In 2008 the total number of full-time equivalent jobs was 74. The number of jobs in the primary sector was 14, all of which were in agriculture. The number of jobs in the secondary sector was two, all of which were in manufacturing. The number of jobs in the tertiary sector was 58. In the tertiary sector; six or 10.3% were in wholesale or retail sales or the repair of motor vehicles, one was in the movement and storage of goods, 43 or 74.1% were in a hotel or restaurant and one was the insurance or financial industry.

In 2000, there were 11 workers who commuted into the municipality and 81 workers who commuted away.
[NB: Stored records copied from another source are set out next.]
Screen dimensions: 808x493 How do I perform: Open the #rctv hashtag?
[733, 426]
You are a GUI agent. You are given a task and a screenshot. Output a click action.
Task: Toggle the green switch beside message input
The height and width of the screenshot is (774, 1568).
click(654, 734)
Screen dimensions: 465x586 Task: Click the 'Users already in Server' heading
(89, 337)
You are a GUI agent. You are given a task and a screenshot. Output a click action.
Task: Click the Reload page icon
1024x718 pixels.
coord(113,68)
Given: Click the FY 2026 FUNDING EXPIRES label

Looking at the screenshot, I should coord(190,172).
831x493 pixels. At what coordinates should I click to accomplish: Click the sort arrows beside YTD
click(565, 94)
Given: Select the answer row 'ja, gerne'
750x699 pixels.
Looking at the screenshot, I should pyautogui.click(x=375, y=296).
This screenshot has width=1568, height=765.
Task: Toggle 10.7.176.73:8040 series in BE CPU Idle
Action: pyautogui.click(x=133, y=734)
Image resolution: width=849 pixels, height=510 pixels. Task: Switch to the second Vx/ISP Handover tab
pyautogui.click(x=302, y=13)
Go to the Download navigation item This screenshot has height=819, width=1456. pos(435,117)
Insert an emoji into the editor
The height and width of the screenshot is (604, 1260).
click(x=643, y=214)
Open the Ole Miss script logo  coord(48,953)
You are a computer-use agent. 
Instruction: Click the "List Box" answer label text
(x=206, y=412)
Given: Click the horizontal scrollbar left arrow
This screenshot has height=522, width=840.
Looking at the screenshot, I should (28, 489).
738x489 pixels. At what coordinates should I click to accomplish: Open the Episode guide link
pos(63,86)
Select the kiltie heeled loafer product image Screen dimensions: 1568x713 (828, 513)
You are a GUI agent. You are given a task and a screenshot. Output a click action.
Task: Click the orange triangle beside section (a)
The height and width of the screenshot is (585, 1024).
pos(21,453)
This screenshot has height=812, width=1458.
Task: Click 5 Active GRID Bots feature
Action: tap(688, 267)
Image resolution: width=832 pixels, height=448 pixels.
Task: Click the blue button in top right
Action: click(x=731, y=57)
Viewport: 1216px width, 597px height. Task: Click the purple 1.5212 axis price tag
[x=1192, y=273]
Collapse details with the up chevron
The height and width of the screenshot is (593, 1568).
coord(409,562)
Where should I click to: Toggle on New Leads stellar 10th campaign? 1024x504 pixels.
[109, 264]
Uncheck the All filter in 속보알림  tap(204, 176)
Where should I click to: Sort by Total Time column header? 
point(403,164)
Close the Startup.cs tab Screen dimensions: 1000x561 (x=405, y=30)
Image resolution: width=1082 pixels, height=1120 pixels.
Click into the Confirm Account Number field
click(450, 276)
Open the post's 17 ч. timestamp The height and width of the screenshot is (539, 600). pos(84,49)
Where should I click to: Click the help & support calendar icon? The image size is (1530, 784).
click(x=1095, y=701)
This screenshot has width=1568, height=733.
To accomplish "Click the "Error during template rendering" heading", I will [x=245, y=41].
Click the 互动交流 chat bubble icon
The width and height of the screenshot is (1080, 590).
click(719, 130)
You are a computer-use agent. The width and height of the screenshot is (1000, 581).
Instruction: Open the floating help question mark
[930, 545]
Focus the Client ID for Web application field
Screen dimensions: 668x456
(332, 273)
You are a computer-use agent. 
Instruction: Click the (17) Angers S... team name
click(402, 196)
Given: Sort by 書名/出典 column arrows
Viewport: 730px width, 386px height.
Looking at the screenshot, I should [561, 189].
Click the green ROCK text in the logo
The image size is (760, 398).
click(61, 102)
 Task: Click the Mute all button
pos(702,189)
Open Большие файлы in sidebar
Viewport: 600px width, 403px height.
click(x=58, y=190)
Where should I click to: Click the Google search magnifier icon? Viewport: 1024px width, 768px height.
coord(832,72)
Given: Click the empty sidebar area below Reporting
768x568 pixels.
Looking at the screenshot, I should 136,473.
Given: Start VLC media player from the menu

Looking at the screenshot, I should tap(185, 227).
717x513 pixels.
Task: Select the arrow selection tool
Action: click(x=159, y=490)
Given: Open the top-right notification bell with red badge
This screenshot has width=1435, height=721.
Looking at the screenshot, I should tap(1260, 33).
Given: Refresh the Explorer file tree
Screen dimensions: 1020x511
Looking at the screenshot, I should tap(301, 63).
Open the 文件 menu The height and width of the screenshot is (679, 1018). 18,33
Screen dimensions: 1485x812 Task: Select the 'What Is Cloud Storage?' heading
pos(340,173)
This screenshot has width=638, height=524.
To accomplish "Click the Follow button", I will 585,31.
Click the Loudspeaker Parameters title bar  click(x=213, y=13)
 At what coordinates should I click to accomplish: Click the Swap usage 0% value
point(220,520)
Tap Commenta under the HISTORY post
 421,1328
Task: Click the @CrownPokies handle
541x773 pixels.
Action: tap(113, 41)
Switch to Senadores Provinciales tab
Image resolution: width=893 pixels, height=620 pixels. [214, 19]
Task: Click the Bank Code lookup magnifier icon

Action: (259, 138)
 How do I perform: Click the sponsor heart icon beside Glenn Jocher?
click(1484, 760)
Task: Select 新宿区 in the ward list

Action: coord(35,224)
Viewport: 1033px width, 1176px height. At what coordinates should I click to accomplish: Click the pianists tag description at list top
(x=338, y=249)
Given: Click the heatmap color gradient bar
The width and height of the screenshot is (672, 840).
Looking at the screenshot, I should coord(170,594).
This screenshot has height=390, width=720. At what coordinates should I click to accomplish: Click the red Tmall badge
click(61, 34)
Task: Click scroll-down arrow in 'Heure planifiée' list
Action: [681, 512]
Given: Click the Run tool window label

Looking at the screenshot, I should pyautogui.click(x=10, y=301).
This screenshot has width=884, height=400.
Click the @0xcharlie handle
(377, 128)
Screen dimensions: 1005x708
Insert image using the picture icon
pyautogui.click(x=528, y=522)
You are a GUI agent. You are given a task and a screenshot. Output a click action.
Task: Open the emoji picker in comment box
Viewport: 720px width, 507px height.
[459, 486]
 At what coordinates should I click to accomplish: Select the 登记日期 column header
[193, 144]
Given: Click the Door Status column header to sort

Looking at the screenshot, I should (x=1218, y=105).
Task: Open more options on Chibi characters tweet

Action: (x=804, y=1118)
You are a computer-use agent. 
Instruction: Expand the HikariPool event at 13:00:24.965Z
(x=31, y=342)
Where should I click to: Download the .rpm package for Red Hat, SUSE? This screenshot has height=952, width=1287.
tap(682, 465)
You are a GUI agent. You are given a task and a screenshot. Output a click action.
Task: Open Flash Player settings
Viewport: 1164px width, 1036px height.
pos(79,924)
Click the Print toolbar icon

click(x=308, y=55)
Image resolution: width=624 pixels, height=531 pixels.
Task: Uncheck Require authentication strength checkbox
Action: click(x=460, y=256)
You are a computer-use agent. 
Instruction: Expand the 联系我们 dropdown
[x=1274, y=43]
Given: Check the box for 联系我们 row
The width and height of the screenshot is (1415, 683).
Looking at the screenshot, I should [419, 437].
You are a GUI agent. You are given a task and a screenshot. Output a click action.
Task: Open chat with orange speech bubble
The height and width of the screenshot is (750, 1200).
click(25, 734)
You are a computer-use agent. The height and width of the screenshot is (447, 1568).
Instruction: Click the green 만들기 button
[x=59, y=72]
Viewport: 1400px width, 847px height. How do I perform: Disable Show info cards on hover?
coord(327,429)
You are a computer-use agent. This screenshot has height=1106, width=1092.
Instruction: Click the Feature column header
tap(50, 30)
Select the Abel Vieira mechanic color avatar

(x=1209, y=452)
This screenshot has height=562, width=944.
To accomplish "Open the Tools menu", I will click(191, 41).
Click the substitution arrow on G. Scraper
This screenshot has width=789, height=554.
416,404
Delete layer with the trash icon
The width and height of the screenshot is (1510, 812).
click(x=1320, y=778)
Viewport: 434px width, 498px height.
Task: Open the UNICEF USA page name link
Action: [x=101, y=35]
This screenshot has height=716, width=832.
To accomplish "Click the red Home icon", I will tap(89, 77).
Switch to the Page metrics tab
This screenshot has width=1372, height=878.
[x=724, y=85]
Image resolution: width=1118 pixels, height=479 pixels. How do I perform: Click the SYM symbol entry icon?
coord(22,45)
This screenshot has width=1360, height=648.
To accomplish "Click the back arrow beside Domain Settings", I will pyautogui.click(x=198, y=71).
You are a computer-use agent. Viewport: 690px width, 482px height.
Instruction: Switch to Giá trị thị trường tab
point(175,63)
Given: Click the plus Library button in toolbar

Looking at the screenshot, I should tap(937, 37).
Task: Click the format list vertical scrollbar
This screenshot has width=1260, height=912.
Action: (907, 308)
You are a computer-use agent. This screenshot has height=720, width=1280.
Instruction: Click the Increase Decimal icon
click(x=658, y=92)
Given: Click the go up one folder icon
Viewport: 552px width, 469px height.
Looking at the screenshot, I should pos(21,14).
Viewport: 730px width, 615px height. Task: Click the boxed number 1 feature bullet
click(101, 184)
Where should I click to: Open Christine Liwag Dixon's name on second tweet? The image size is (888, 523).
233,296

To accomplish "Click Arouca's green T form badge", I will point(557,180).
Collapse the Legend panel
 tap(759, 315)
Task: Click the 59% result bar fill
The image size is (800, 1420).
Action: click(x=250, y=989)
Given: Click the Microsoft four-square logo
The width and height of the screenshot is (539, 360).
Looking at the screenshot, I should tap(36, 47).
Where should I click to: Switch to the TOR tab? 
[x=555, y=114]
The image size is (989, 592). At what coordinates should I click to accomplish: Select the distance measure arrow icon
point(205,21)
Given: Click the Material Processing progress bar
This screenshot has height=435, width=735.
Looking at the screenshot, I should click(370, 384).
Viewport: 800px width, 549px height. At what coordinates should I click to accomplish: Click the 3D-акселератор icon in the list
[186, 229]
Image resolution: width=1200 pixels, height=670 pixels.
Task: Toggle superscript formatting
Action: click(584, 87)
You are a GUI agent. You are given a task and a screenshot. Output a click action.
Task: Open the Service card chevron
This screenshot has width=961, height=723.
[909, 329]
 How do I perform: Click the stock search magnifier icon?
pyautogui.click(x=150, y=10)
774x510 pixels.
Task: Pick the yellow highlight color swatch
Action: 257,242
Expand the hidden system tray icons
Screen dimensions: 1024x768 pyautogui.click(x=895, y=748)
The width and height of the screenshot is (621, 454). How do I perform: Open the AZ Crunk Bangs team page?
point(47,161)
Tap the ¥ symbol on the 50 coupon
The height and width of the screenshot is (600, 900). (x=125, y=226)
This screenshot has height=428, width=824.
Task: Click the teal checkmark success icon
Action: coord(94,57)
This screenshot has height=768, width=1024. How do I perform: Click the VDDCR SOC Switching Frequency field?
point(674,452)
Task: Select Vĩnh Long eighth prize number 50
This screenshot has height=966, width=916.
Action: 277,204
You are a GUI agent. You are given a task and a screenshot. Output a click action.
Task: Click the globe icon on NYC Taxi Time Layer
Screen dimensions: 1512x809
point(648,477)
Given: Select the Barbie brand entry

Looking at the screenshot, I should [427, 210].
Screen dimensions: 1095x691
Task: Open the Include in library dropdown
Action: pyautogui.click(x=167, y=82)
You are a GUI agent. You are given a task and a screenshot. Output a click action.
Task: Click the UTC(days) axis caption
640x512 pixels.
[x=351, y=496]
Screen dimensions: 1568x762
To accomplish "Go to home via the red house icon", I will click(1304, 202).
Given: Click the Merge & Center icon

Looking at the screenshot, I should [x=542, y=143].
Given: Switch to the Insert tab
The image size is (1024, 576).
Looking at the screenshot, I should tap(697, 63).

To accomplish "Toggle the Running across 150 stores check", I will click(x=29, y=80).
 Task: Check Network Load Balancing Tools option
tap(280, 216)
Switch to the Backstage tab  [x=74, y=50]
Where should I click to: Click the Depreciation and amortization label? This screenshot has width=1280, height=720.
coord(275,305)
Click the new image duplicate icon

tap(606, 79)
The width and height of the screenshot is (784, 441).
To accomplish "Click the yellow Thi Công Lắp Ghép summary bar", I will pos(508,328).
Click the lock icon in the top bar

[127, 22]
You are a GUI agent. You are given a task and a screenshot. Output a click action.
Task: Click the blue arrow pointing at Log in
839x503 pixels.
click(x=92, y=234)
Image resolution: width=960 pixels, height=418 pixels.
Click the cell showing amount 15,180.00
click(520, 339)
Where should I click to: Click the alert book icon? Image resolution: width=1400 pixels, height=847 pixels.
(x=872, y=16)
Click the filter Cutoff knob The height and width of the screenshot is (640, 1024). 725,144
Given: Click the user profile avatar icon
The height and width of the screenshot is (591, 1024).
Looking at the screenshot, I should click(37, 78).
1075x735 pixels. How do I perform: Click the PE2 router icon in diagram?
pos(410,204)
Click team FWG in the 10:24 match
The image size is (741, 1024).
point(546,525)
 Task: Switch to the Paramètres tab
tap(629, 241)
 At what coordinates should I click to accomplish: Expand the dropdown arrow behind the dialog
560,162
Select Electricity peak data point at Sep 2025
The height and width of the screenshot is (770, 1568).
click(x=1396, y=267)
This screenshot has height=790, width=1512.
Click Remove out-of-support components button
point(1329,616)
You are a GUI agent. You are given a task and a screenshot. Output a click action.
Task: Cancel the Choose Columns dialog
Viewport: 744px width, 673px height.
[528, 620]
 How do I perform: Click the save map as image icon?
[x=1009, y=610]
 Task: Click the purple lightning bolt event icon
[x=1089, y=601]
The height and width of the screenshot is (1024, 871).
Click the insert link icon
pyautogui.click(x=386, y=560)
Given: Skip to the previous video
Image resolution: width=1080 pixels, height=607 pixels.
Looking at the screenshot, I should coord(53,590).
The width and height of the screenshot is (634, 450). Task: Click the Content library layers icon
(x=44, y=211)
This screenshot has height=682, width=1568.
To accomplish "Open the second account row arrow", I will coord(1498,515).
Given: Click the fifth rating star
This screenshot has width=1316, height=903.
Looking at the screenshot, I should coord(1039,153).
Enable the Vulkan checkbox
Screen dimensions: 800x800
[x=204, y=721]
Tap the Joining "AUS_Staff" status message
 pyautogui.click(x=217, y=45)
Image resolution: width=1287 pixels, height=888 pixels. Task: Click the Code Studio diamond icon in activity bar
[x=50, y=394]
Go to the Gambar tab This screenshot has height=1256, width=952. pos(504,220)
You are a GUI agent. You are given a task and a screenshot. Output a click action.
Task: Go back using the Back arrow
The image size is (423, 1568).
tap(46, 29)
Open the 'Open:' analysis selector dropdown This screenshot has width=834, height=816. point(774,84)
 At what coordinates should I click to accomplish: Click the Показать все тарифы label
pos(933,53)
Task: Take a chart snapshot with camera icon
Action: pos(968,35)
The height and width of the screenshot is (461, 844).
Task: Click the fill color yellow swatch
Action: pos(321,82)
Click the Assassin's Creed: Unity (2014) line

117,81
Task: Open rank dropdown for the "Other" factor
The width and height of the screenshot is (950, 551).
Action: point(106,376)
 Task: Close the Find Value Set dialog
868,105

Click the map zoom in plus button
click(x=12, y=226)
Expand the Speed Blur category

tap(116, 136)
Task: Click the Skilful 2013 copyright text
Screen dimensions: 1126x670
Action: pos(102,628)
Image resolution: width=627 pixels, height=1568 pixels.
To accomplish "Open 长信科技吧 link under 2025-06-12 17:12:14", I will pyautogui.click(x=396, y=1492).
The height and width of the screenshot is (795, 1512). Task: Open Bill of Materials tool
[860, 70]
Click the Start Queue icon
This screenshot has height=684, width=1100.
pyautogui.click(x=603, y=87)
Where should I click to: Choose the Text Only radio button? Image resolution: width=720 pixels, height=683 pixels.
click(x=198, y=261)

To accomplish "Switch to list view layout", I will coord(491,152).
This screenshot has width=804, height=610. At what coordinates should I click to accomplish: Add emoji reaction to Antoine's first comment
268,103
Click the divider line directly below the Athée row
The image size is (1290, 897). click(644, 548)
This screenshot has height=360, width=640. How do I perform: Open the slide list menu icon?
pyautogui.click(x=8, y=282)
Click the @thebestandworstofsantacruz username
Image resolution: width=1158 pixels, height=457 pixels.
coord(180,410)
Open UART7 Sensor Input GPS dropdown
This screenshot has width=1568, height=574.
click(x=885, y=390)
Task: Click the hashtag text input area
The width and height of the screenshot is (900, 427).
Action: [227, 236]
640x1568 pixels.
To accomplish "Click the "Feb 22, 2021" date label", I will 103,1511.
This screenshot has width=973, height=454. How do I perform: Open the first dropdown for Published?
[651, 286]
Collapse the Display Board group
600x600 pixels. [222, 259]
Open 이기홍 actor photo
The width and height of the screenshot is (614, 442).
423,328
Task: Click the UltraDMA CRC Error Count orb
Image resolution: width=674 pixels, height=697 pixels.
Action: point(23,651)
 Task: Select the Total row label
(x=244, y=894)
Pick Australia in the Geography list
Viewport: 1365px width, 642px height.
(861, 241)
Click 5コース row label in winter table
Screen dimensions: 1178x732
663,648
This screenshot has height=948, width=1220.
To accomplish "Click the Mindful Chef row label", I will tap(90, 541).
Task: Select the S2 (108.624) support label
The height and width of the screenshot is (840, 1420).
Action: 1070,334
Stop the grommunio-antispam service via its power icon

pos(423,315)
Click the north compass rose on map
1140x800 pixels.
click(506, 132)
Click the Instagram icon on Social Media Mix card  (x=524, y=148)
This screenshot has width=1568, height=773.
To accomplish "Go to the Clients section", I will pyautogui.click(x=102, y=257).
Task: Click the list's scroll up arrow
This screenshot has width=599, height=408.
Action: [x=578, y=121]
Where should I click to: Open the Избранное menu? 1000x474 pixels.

The municipality is a net exporter of workers, with about 7.4 workers leaving the municipality for every one entering. Of the working population, 22% used public transportation to get to work, and 48% used a private car.

==Transport==
Blatten lies on the road up the Lötschental valley from Steg and Goppenstein. The road passes through Blatten village and reaches its end at Fafleralp. A PostAuto bus service runs along the road as far as Fafleralp, connecting the settlements within the municipality to Goppenstein railway station, with some buses continuing to Steg.

==Education==
In Blatten about 101 (or 35.9%) of the population have completed non-mandatory upper secondary education, and 7 (or 2.5%) have completed additional higher education (either university or a Fachhochschule). Of the seven who completed tertiary schooling, all were Swiss men. As of 2000, there were 26 students from Blatten who attended schools outside the municipality.